(RAW DATA Opens)

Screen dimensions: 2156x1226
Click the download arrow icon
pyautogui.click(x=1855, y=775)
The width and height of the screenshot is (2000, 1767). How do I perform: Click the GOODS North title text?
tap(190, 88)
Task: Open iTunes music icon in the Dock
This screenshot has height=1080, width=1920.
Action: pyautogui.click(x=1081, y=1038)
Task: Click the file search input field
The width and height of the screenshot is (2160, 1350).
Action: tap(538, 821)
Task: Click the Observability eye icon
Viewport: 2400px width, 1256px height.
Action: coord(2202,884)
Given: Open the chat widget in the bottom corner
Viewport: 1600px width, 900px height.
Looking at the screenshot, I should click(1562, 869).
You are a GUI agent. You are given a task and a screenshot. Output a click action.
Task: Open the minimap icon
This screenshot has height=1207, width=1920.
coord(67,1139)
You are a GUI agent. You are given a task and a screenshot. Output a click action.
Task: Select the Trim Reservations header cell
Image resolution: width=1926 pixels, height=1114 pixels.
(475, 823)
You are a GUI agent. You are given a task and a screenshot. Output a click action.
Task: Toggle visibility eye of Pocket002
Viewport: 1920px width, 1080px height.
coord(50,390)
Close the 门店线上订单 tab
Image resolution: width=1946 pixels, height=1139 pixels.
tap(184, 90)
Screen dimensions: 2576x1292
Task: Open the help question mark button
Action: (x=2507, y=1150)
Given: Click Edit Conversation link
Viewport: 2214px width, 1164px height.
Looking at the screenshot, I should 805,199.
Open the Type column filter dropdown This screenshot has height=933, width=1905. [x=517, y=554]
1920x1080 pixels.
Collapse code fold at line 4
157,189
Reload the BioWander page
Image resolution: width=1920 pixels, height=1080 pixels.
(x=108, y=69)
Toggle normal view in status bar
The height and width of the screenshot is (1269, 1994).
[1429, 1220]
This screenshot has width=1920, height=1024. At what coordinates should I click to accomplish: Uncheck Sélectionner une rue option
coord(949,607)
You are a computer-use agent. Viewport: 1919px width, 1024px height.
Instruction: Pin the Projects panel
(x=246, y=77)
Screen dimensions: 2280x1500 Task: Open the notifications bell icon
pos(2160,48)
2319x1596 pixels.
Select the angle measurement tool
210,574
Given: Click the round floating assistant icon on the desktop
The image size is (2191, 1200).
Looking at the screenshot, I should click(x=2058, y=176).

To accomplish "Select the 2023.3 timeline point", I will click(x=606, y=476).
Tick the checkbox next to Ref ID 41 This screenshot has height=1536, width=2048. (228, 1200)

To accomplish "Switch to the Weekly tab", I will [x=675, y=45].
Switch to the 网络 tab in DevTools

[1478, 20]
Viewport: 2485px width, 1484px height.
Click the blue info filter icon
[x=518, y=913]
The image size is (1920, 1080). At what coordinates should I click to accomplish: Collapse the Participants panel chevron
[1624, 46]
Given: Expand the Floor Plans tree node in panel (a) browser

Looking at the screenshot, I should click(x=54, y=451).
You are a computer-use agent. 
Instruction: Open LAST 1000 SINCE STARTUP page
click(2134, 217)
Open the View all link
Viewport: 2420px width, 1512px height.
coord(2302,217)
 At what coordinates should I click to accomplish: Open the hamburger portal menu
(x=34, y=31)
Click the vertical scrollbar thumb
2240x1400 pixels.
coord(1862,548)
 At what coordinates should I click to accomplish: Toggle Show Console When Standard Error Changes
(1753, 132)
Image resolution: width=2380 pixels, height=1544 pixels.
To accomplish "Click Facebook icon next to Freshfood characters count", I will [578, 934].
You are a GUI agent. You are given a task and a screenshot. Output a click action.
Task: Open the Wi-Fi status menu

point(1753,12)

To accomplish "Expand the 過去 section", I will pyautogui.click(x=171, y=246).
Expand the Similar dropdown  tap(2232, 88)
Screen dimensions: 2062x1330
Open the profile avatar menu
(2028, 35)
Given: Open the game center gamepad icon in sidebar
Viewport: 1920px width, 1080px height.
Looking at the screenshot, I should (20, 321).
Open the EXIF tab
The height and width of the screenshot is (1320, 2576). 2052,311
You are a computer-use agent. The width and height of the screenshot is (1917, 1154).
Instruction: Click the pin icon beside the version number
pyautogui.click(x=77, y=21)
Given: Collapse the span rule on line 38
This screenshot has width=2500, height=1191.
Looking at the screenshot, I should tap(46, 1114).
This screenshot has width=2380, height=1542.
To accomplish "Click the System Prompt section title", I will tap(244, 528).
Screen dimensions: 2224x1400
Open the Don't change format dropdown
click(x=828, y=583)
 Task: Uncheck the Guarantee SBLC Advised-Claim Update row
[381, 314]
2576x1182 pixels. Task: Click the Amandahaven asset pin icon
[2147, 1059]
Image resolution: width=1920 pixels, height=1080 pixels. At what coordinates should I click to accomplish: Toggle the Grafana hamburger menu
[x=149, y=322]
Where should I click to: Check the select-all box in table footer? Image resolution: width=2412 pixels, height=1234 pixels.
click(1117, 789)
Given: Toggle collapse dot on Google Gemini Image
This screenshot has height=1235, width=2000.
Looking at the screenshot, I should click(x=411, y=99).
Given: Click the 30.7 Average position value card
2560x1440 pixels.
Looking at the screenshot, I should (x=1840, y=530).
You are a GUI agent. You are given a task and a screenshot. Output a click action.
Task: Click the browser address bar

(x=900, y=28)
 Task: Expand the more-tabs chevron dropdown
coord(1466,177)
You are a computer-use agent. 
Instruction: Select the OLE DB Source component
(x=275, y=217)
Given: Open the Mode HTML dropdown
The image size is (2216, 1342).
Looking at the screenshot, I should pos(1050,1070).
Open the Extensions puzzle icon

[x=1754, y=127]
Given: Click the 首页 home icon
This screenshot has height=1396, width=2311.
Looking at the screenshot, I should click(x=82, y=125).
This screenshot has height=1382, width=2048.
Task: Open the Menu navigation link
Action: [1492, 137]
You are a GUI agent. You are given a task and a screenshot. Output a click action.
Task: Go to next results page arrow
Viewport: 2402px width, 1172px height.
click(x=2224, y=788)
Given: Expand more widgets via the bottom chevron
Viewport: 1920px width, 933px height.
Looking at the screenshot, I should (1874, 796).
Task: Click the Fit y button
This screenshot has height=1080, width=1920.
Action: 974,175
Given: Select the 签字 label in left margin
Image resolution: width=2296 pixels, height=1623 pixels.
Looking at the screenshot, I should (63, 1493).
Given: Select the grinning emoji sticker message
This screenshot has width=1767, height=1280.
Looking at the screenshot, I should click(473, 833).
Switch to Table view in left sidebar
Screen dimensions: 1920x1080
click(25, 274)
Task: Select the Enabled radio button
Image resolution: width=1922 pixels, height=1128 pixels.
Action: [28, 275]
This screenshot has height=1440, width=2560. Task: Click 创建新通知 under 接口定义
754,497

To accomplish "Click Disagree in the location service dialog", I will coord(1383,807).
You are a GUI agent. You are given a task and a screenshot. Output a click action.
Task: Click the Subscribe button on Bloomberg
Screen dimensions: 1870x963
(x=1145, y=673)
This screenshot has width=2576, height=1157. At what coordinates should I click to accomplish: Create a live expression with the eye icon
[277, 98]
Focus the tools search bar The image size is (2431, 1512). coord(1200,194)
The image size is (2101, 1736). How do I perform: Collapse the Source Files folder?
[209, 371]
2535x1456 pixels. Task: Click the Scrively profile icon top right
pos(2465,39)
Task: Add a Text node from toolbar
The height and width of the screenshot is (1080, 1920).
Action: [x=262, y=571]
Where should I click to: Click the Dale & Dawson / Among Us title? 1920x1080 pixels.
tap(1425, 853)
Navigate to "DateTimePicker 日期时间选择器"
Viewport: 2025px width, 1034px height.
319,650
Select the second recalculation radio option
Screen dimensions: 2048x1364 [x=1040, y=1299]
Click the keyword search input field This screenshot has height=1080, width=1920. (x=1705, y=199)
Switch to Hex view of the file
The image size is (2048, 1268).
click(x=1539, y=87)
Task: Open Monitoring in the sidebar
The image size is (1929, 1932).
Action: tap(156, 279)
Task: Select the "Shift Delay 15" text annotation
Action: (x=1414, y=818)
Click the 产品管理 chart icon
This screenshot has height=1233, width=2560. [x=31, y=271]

(RAW DATA Closes)

** PROBLEM **
Please return the lines above that run from the line containing "Image resolution: width=1920 pixels, height=1080 pixels. At" to the line containing "Given: Toggle collapse", inclusive, exactly and with no other lines.

** EXERCISE SOLUTION **
Image resolution: width=1920 pixels, height=1080 pixels. At what coordinates should I click to accomplish: Toggle the Grafana hamburger menu
[x=149, y=322]
Where should I click to: Check the select-all box in table footer? Image resolution: width=2412 pixels, height=1234 pixels.
click(1117, 789)
Given: Toggle collapse dot on Google Gemini Image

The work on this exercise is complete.